All of the data that follows should be written out exactly.

:: DATA SUPPLIED ::

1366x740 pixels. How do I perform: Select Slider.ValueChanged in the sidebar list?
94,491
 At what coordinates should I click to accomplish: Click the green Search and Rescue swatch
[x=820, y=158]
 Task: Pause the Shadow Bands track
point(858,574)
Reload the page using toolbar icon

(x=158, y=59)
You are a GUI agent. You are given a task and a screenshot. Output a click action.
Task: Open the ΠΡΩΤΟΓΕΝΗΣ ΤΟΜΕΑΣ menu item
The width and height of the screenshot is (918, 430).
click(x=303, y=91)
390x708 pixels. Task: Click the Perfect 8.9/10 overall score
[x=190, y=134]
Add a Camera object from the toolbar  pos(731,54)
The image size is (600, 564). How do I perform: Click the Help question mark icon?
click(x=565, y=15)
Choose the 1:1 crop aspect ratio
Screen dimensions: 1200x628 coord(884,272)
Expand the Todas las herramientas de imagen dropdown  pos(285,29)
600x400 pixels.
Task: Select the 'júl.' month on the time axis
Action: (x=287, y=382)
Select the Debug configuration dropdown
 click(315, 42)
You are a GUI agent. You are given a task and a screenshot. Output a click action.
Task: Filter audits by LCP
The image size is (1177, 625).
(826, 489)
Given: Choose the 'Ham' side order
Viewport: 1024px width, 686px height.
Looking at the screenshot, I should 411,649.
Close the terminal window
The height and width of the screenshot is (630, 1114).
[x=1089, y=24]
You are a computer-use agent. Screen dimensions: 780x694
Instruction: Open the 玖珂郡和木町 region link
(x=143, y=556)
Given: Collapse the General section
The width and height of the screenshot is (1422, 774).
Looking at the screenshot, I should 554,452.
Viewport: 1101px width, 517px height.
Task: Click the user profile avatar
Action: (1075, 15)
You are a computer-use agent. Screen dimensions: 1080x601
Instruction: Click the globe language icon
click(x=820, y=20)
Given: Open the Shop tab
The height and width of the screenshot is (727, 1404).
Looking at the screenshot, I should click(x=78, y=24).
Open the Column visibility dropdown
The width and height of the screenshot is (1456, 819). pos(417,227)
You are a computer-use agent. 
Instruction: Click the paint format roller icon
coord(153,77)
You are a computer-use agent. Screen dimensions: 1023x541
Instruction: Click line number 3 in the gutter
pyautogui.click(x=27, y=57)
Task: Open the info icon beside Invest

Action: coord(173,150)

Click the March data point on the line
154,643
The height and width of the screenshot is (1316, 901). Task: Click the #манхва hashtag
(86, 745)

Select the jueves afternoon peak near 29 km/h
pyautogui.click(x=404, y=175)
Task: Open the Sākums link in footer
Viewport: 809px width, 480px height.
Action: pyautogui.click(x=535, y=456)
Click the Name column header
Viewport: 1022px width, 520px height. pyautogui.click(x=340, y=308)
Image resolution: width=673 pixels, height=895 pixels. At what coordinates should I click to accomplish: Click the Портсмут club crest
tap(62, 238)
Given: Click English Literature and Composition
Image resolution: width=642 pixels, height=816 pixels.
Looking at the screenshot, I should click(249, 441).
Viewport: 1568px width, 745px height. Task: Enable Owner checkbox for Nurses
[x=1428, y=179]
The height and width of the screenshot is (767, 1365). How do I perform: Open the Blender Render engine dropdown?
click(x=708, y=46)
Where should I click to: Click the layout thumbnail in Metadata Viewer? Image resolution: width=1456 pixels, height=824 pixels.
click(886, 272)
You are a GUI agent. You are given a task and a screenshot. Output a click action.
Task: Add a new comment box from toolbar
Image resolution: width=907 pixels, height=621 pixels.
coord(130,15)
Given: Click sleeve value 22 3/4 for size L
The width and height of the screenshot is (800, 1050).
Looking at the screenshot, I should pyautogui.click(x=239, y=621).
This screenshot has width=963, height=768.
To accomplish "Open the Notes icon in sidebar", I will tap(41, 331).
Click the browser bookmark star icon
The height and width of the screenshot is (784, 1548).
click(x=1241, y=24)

:::

◆ **TASK RESULT**:
1366x740 pixels. How do I perform: Select Slider.ValueChanged in the sidebar list?
94,491
 At what coordinates should I click to accomplish: Click the green Search and Rescue swatch
[x=820, y=158]
 Task: Pause the Shadow Bands track
point(858,574)
Reload the page using toolbar icon

(x=158, y=59)
You are a GUI agent. You are given a task and a screenshot. Output a click action.
Task: Open the ΠΡΩΤΟΓΕΝΗΣ ΤΟΜΕΑΣ menu item
The width and height of the screenshot is (918, 430).
click(x=303, y=91)
390x708 pixels. Task: Click the Perfect 8.9/10 overall score
[x=190, y=134]
Add a Camera object from the toolbar  pos(731,54)
The image size is (600, 564). How do I perform: Click the Help question mark icon?
click(x=565, y=15)
Choose the 1:1 crop aspect ratio
Screen dimensions: 1200x628 coord(884,272)
Expand the Todas las herramientas de imagen dropdown  pos(285,29)
600x400 pixels.
Task: Select the 'júl.' month on the time axis
Action: (x=287, y=382)
Select the Debug configuration dropdown
 click(315, 42)
You are a GUI agent. You are given a task and a screenshot. Output a click action.
Task: Filter audits by LCP
The image size is (1177, 625).
(826, 489)
Given: Choose the 'Ham' side order
Viewport: 1024px width, 686px height.
Looking at the screenshot, I should 411,649.
Close the terminal window
The height and width of the screenshot is (630, 1114).
[x=1089, y=24]
You are a computer-use agent. Screen dimensions: 780x694
Instruction: Open the 玖珂郡和木町 region link
(x=143, y=556)
Given: Collapse the General section
The width and height of the screenshot is (1422, 774).
Looking at the screenshot, I should 554,452.
Viewport: 1101px width, 517px height.
Task: Click the user profile avatar
Action: (1075, 15)
You are a computer-use agent. Screen dimensions: 1080x601
Instruction: Click the globe language icon
click(x=820, y=20)
Given: Open the Shop tab
The height and width of the screenshot is (727, 1404).
Looking at the screenshot, I should click(x=78, y=24).
Open the Column visibility dropdown
The width and height of the screenshot is (1456, 819). pos(417,227)
You are a computer-use agent. 
Instruction: Click the paint format roller icon
coord(153,77)
You are a computer-use agent. Screen dimensions: 1023x541
Instruction: Click line number 3 in the gutter
pyautogui.click(x=27, y=57)
Task: Open the info icon beside Invest

Action: coord(173,150)

Click the March data point on the line
154,643
The height and width of the screenshot is (1316, 901). Task: Click the #манхва hashtag
(86, 745)

Select the jueves afternoon peak near 29 km/h
pyautogui.click(x=404, y=175)
Task: Open the Sākums link in footer
Viewport: 809px width, 480px height.
Action: pyautogui.click(x=535, y=456)
Click the Name column header
Viewport: 1022px width, 520px height. pyautogui.click(x=340, y=308)
Image resolution: width=673 pixels, height=895 pixels. At what coordinates should I click to accomplish: Click the Портсмут club crest
tap(62, 238)
Given: Click English Literature and Composition
Image resolution: width=642 pixels, height=816 pixels.
Looking at the screenshot, I should click(249, 441).
Viewport: 1568px width, 745px height. Task: Enable Owner checkbox for Nurses
[x=1428, y=179]
The height and width of the screenshot is (767, 1365). How do I perform: Open the Blender Render engine dropdown?
click(x=708, y=46)
Where should I click to: Click the layout thumbnail in Metadata Viewer? Image resolution: width=1456 pixels, height=824 pixels.
click(886, 272)
You are a GUI agent. You are given a task and a screenshot. Output a click action.
Task: Add a new comment box from toolbar
Image resolution: width=907 pixels, height=621 pixels.
coord(130,15)
Given: Click sleeve value 22 3/4 for size L
The width and height of the screenshot is (800, 1050).
Looking at the screenshot, I should pyautogui.click(x=239, y=621).
This screenshot has width=963, height=768.
To accomplish "Open the Notes icon in sidebar", I will tap(41, 331).
Click the browser bookmark star icon
The height and width of the screenshot is (784, 1548).
click(x=1241, y=24)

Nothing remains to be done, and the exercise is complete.